EXERCISE DESCRIPTION:
Your answer should consist of the lines in the data below that contain "Bitte".

Dataset entries:
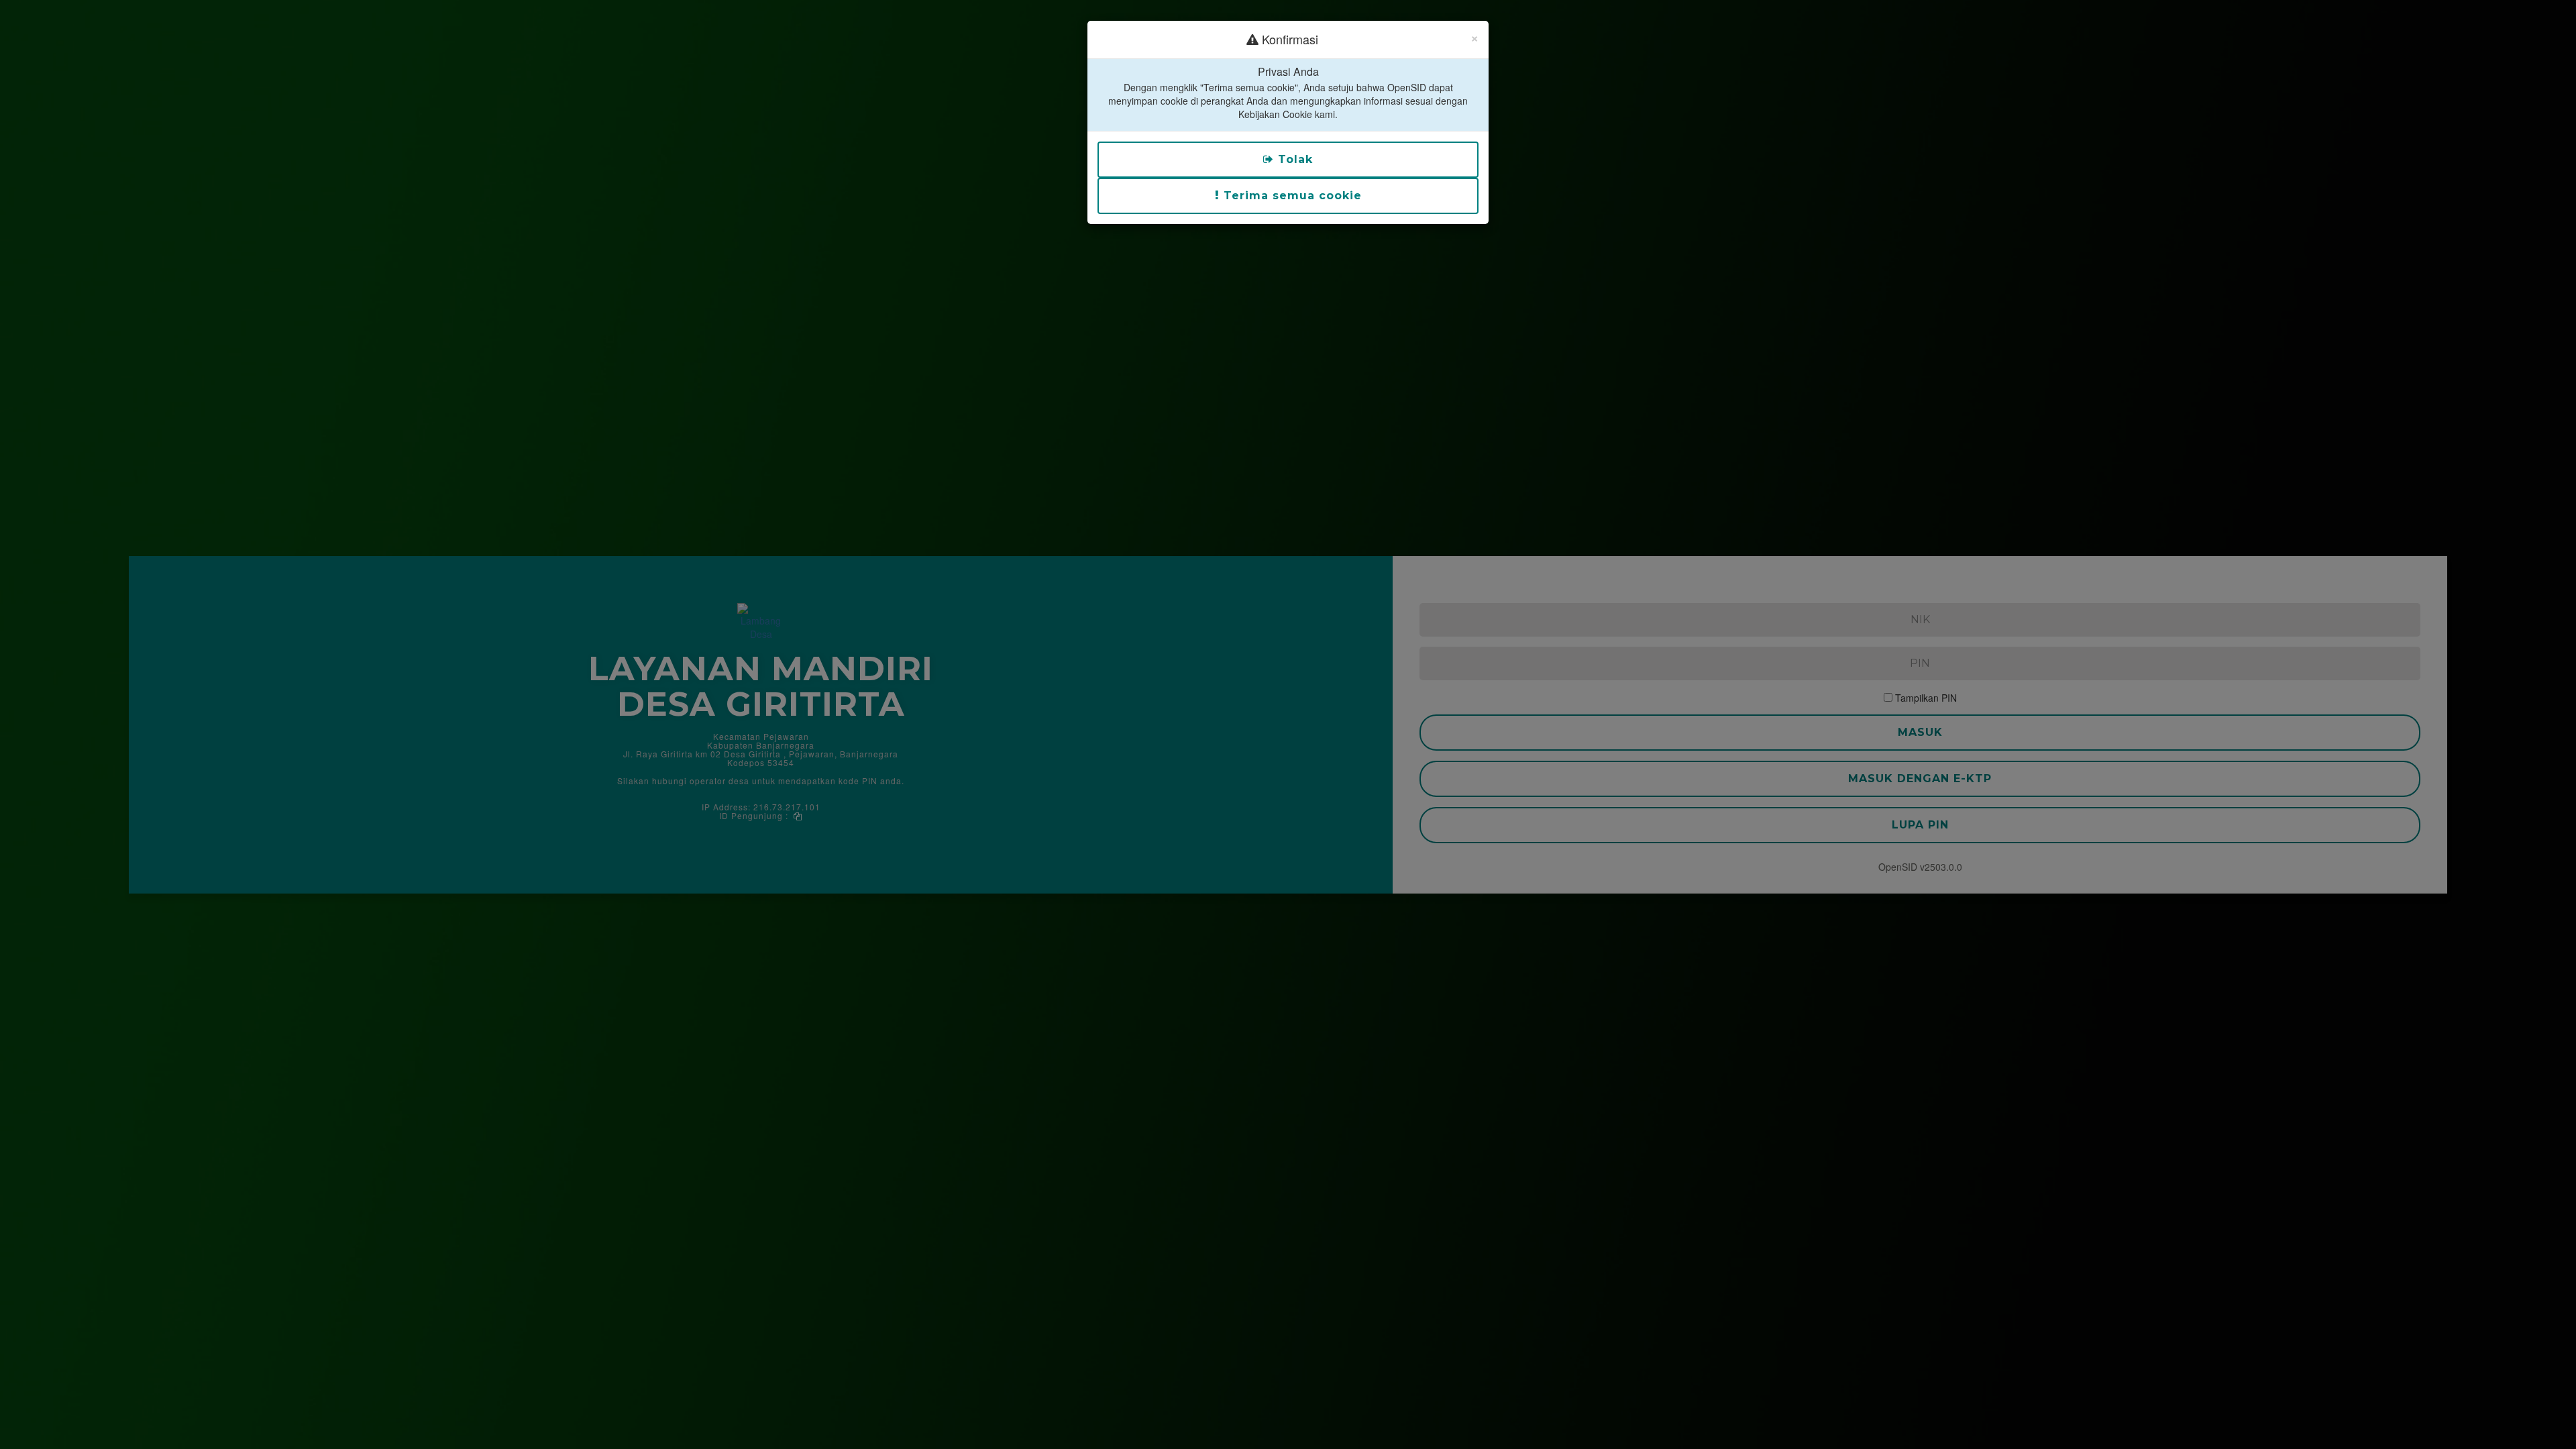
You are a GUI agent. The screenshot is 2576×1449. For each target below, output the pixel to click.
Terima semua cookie (1291, 195)
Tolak (1293, 159)
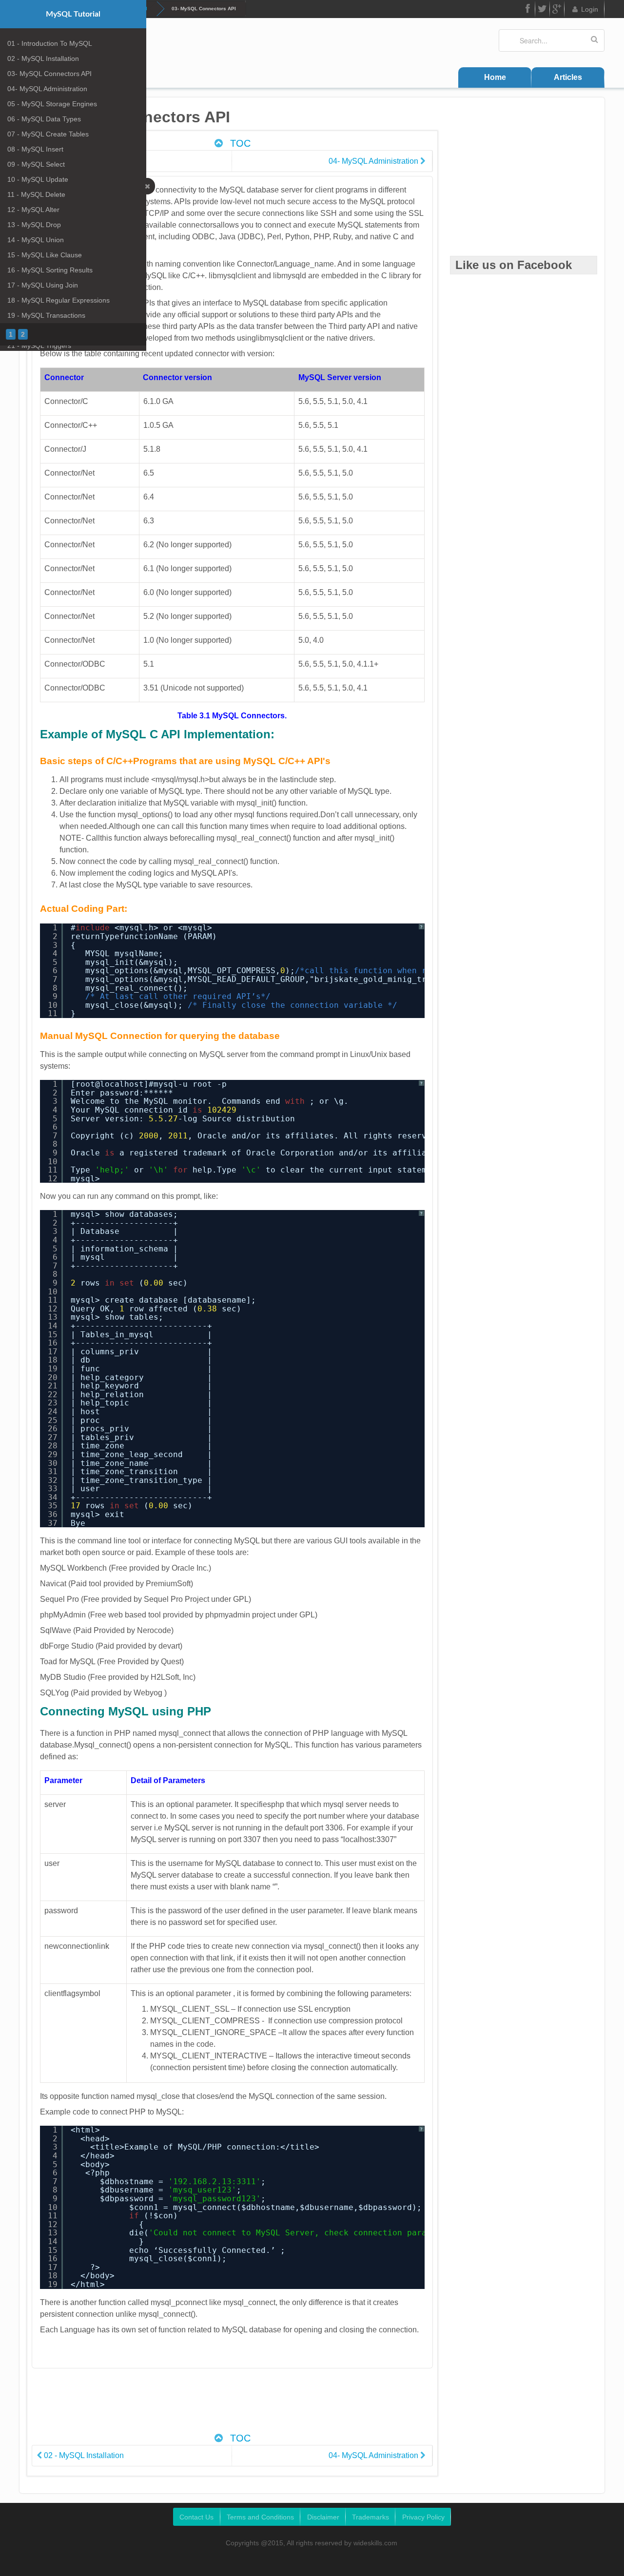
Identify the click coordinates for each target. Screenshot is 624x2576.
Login (589, 9)
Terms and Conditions (260, 2517)
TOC (239, 143)
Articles (568, 77)
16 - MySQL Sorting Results (50, 270)
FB (528, 9)
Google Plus (557, 9)
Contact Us (196, 2517)
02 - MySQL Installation (43, 58)
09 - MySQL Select (36, 164)
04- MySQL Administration (47, 89)
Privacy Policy (423, 2517)
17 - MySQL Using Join (42, 285)
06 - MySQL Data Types (44, 119)
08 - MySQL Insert (35, 149)
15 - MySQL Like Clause (44, 255)
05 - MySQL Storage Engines (52, 104)
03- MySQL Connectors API (49, 73)
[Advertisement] (232, 2405)
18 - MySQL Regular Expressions (58, 300)
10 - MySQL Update (37, 179)
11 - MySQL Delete (36, 194)
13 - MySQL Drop (34, 225)
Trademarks (370, 2517)
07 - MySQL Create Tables (48, 134)
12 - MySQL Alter (33, 209)
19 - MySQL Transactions (46, 315)
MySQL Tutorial (73, 14)
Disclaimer (323, 2517)
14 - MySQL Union (35, 240)
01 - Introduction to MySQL (49, 43)
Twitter (542, 9)
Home (495, 77)
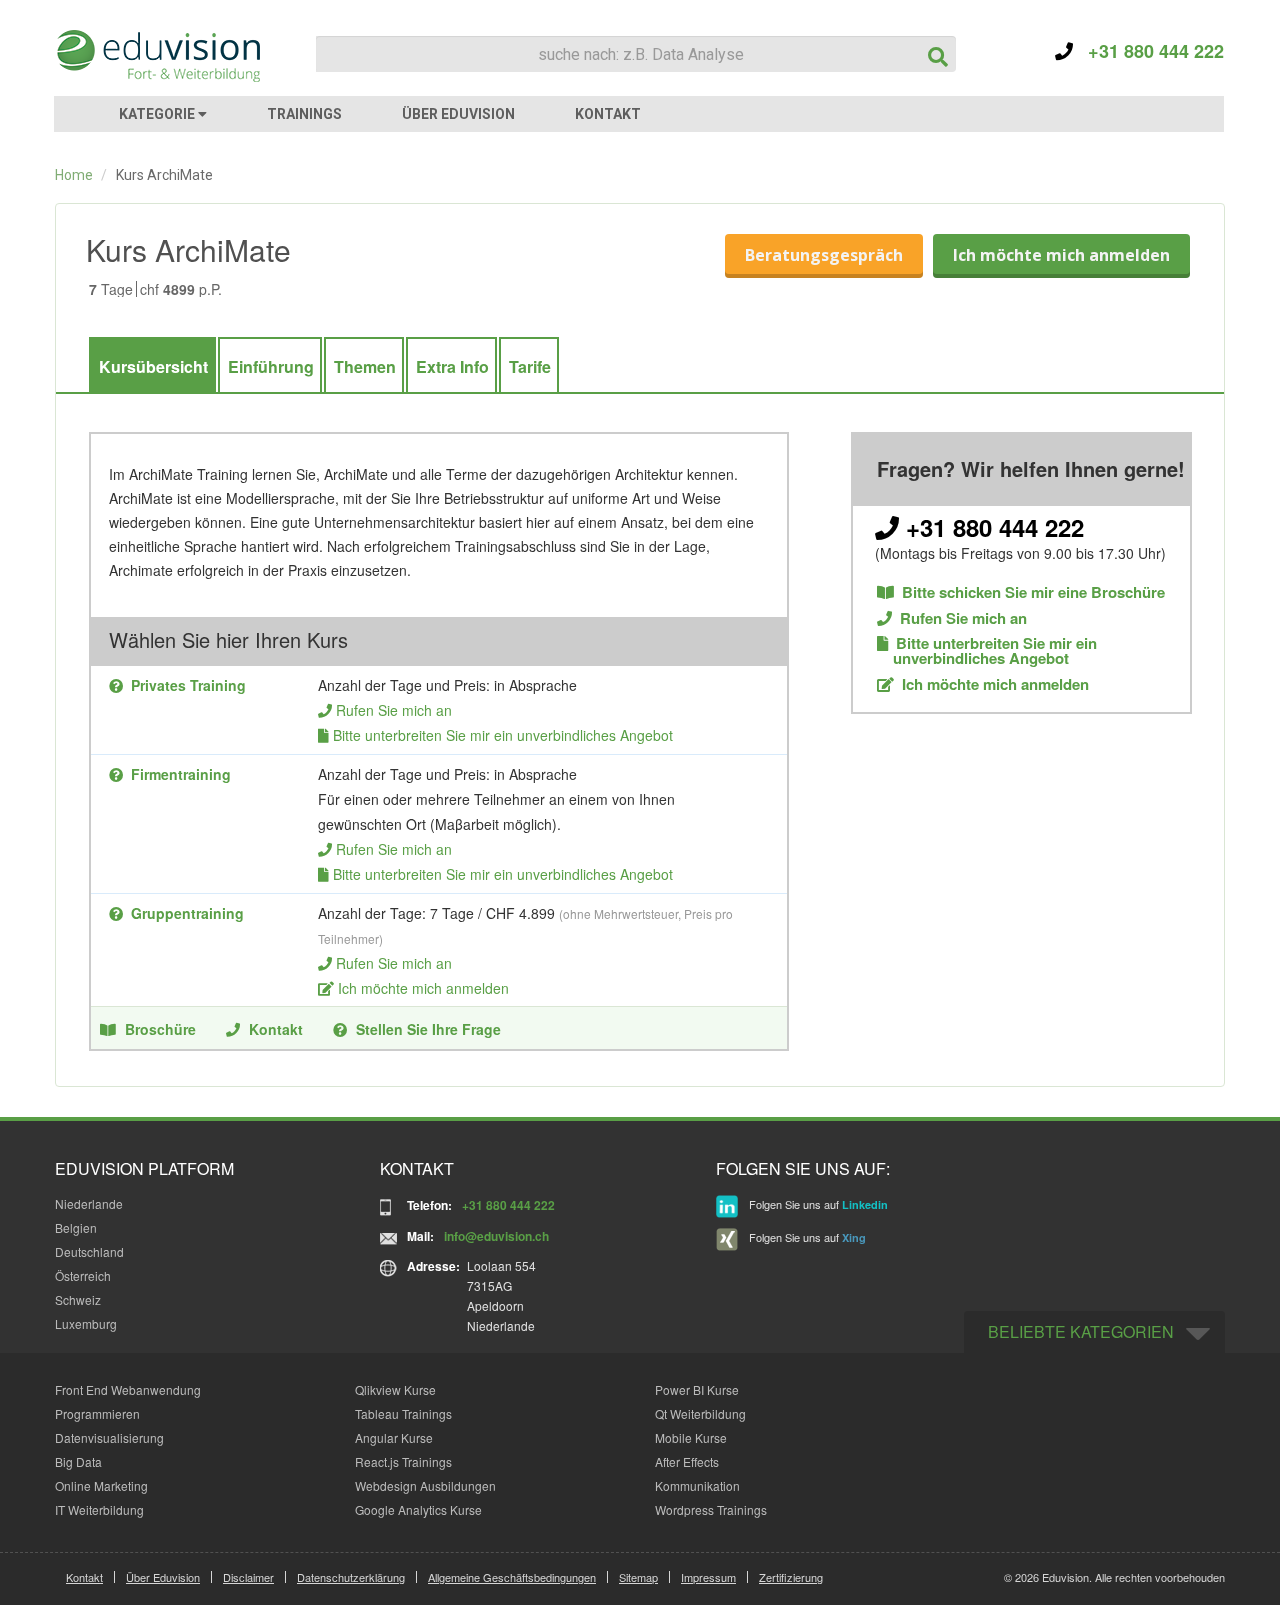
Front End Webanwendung (128, 1389)
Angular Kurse (394, 1437)
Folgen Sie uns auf (817, 1205)
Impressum (708, 1577)
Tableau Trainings (403, 1413)
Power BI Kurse (697, 1389)
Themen (365, 366)
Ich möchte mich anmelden (1061, 255)
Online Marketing (101, 1485)
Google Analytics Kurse (418, 1509)
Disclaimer (248, 1577)
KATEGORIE (158, 114)
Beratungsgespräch (824, 255)
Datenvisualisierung (109, 1437)
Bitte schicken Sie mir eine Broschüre (1033, 592)
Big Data (78, 1461)
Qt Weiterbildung (700, 1413)
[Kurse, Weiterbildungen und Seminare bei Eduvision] (157, 56)
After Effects (687, 1461)
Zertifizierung (791, 1577)
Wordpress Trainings (711, 1509)
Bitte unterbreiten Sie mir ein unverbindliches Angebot (503, 735)
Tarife (530, 366)
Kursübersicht (153, 366)
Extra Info (452, 366)
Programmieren (97, 1413)
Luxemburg (86, 1323)
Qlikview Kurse (395, 1389)
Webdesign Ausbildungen (425, 1485)
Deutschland (89, 1251)
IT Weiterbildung (99, 1509)
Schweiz (78, 1299)
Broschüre (160, 1029)
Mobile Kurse (691, 1437)
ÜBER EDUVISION (458, 114)
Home (74, 175)
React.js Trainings (403, 1461)
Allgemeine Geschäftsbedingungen (512, 1577)
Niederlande (89, 1203)
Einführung (271, 366)
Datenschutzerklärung (351, 1577)
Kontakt (276, 1029)
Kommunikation (697, 1485)
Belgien (76, 1227)
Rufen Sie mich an (394, 710)
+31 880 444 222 (1148, 51)
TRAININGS (304, 114)
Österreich (83, 1275)
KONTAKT (608, 114)
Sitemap (638, 1577)
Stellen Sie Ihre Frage (428, 1029)
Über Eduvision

RESPONSE AREA:
Bitte schicken Sie mir eine Broschüre (1033, 592)
Bitte unterbreiten Sie mir ein unverbindliches Angebot (503, 735)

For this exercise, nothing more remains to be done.